What is the remainder of $f(x)g(x)$ divided by $x^{2}+x-6$?
Attempt:
By the first known information we get $f(2) = 3a, f(-2) = -a, g(3) = 4a-5, g(-3) = -2a-5$
Then using the 2nd known information we get
$$ -a = 4a - 5 \implies a = 1 $$
So we have $f(x)$ is of the form $$ f(x) = (x^{2} - 4) F(x) + (x+1) $$ where $F(x)$ is a polynomial.
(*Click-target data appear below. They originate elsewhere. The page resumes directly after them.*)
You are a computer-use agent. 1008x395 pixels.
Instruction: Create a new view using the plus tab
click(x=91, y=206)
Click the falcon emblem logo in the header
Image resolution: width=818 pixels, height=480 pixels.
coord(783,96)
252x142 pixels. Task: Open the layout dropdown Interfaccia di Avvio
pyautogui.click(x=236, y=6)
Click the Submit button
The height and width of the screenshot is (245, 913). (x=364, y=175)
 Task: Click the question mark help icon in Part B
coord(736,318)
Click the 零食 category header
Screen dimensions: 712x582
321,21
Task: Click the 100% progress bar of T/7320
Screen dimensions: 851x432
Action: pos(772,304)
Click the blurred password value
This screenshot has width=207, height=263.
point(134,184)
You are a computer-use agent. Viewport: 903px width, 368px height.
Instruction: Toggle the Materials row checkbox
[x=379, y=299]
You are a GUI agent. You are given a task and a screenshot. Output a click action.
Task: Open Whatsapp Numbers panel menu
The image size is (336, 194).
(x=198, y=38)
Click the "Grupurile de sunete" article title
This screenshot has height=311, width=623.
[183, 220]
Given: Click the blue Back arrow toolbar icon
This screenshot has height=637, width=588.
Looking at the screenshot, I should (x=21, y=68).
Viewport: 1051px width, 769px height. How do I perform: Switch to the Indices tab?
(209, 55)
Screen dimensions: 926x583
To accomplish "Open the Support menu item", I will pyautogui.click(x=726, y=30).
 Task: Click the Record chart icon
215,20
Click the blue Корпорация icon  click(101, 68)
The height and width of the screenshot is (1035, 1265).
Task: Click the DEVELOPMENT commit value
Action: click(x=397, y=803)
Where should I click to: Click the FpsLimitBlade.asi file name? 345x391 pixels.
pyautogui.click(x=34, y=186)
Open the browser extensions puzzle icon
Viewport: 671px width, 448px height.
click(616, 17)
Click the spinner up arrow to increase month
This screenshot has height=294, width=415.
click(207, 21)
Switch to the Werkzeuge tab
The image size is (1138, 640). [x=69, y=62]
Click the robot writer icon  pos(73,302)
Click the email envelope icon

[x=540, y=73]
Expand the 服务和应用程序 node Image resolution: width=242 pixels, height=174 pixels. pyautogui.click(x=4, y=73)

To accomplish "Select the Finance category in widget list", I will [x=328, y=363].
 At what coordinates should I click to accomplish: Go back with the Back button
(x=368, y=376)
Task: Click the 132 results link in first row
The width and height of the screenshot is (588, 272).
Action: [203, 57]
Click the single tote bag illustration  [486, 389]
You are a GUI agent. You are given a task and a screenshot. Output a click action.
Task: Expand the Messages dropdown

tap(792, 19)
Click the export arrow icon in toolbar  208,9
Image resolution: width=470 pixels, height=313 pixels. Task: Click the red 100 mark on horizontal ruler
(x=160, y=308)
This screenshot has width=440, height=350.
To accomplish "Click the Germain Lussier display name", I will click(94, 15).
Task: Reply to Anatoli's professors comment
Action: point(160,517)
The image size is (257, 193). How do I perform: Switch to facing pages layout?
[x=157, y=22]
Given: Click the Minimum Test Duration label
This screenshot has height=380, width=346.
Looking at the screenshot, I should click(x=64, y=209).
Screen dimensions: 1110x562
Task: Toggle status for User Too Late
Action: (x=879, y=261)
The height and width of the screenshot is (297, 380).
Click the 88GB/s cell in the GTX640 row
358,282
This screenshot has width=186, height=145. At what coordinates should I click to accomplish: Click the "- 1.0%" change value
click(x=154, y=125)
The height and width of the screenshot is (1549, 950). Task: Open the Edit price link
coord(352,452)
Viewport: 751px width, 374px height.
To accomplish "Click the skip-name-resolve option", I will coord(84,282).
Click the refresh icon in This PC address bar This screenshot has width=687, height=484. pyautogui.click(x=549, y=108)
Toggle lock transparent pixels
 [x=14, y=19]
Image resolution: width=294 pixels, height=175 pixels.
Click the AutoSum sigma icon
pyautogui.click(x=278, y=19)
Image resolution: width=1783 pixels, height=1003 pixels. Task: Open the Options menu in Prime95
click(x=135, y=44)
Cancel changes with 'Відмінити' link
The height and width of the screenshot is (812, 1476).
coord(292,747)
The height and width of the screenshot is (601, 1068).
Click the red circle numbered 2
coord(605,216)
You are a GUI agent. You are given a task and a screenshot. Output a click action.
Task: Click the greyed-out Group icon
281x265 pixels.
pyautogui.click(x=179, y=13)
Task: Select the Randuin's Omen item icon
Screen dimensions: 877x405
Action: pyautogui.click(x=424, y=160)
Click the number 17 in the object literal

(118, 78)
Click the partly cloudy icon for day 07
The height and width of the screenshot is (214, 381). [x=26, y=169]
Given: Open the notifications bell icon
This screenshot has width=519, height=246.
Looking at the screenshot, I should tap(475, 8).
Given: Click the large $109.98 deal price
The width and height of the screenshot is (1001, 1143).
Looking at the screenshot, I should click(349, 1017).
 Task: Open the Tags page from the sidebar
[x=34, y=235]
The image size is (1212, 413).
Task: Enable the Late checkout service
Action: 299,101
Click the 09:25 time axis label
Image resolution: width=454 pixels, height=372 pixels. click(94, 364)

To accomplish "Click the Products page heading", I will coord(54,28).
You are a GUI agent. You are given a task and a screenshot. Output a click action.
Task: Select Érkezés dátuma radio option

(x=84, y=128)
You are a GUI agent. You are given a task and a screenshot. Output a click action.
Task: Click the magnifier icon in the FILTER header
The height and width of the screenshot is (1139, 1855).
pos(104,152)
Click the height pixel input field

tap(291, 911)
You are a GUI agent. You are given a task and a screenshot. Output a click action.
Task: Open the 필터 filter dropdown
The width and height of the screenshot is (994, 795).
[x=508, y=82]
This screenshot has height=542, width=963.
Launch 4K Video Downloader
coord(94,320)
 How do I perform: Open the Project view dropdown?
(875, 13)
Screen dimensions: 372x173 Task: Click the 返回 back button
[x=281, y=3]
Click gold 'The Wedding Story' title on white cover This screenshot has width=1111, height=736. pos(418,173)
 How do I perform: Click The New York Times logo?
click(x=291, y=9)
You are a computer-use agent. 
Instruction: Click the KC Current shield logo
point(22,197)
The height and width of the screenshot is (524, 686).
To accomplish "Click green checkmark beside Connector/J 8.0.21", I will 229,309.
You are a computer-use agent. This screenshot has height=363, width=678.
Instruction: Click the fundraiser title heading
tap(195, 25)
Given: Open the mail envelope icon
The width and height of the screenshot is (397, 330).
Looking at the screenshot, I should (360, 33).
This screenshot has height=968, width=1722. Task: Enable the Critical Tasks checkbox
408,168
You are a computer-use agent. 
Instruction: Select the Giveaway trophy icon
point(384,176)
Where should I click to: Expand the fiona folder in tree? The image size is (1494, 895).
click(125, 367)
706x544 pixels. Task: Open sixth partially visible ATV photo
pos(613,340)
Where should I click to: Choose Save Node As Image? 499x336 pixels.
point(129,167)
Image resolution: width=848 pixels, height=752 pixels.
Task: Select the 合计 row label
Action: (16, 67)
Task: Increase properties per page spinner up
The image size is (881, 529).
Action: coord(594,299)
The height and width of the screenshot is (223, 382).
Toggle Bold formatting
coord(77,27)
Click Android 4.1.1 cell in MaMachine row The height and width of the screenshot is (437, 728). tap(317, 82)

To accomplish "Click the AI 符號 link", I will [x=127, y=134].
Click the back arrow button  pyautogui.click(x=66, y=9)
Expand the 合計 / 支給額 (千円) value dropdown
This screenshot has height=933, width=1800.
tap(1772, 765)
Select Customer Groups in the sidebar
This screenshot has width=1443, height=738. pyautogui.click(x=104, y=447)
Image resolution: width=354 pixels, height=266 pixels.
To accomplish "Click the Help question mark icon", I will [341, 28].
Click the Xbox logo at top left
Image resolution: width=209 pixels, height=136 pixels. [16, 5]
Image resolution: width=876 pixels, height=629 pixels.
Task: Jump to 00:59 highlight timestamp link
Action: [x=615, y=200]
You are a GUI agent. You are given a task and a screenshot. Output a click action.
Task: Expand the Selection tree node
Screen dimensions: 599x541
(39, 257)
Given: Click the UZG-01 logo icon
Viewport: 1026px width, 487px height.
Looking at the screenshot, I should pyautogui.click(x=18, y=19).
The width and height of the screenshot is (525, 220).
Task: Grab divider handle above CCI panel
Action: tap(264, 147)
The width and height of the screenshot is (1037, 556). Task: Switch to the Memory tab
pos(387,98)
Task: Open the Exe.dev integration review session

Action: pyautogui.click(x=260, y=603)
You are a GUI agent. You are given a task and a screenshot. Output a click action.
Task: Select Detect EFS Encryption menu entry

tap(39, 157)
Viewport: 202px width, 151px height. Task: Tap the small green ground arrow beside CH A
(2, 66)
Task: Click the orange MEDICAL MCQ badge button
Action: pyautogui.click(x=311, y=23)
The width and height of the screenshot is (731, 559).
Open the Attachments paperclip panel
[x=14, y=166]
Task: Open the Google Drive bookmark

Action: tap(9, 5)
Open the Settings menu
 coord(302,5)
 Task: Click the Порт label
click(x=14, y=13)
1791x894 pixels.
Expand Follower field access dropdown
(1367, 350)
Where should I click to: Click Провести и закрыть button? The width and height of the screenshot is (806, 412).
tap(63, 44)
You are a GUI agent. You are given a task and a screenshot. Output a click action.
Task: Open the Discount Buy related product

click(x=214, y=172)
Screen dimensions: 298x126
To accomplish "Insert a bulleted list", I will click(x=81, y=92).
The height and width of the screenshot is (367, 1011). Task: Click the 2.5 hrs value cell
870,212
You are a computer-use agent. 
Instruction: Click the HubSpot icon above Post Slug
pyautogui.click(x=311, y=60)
Also $$ g(x) = (x^{2}-9)G(x) + (x-4) $$
Now we have to find the form of
$$ f(x) g(x) = (x+3)(x-2) H(x) + R(x) $$
with $f(2)g(2) = -6 =R(2)$, and $ f(-3) g(-3) = 14 = R(-3)$
Since you're dividing by a quadratic polynomial, the remainder has to be a linear polynomial, because its degree must be strictly less than that of the divisor. So you can write your remainder as $R(x)=px+q$. Knowing that $R(2)=-6$ and $R(-3)=14$, you can set up and solve a system of two equations with two unknowns $p$ and $q$.